**Tasks to carry out**
A – Copy the hospital merger article from "The attorney general" to "of health-care services." word for word.
B – Answer these questions using the hospital merger article:
(i) How many employees would the new corporation have?
(ii) How many days does the Federal Trade Commission have to rule on the merger?
(iii) What will the merged company be called if it is approved?
C – In the hospital merger article, turn the paragraph that begins "The attorney general will weigh" into a short list.

**Text passage**
Rhode Island news
Application filed in hospitals merger
01:00 AM EST on Wednesday, November 21, 2007
The Lifespan and Care New England hospital groups have taken a step forward in their plan to merge into a seven-hospital company, by filing an application for federal review of the merger’s effects on the marketplace.
The basic merger plan — to create a not-for-profit corporation with 17,600 employees and $2 billion in patient-care revenues, based in Providence — has not changed since the merger was announced four months ago, according to spokeswoman Jane Bruno.
But Lifespan, she said, is no longer talking with Landmark Medical Center about the possibility of bringing the Woonsocket hospital into the new group.
Meanwhile, three other hospitals in the Providence area — Roger Williams Medical Center, St. Joseph Health Services and Memorial Hospital of Rhode Island — are contemplating their own three-way merger.
Late last week, Lifespan and Care New England filed an application with the Federal Trade Commission, which has 30 days to rule on whether the combination would be illegally anticompetitive.
The hospital groups, once merged, would control two-thirds of hospital services in the state. But they say they would not create a monopoly because the market extends beyond Rhode Island and because consumers’ choices would not change.
Lifespan and Care New England proposed merging once before, in 1998, but then abandoned the plans two years later. However, the FTC ruled in 1998 that such a merger was allowable.
The merger also needs approval from the Department of Health and the state attorney general. Although Lifespan originally said its “goal” was to file its state application in the end of August, that application has not yet been submitted.
“We’re actively working on the state regulatory filings,” Bruno said. She said the hospitals hope that if the application is thorough and satisfactory, the approval process will go faster, she said. Asked whether Lifespan will wait for the FTC ruling before submitting its state application, Bruno said, “It hasn’t been determined yet.”
The attorney general will weigh, among other things, whether the merger would endanger charitable assets, involve conflicts of interest, or change the hospitals’ mission. The health director’s concerns include the public’s access to affordable care, the rights of workers, and the right balance of health-care services.
If approved, the newly merged company will be called Lifespan and will encompass Rhode Island Hospital, Miriam Hospital, Bradley Hospital and Newport Hospital (the current Lifespan groups) along with Women & Infants Hospital, Butler Hospital and Kent Hospital (now part of Care New England).

[Data items]
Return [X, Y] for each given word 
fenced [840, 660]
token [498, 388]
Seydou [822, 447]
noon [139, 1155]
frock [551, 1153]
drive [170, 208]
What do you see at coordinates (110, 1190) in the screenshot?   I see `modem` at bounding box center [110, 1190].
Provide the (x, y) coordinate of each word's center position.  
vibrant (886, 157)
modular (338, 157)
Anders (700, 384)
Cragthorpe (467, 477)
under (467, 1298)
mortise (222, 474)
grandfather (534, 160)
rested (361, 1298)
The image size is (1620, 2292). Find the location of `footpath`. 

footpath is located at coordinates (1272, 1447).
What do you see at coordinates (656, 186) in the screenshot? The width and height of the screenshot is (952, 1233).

**Task answers**
A –
The attorney general will weigh, among other things, whether the merger would endanger charitable assets, involve conflicts of interest, or change the hospitals’ mission. The health director’s concerns include the public’s access to affordable care, the rights of workers, and the right balance of health-care services.

B –
(i) 17,600
(ii) 30 days
(iii) Lifespan

C –
The attorney general will consider whether the merger would:
- endanger charitable assets
- involve conflicts of interest
- change the hospitals' mission

The health director's concerns include:
- the public's access to affordable care
- the rights of workers
- the right balance of health-care services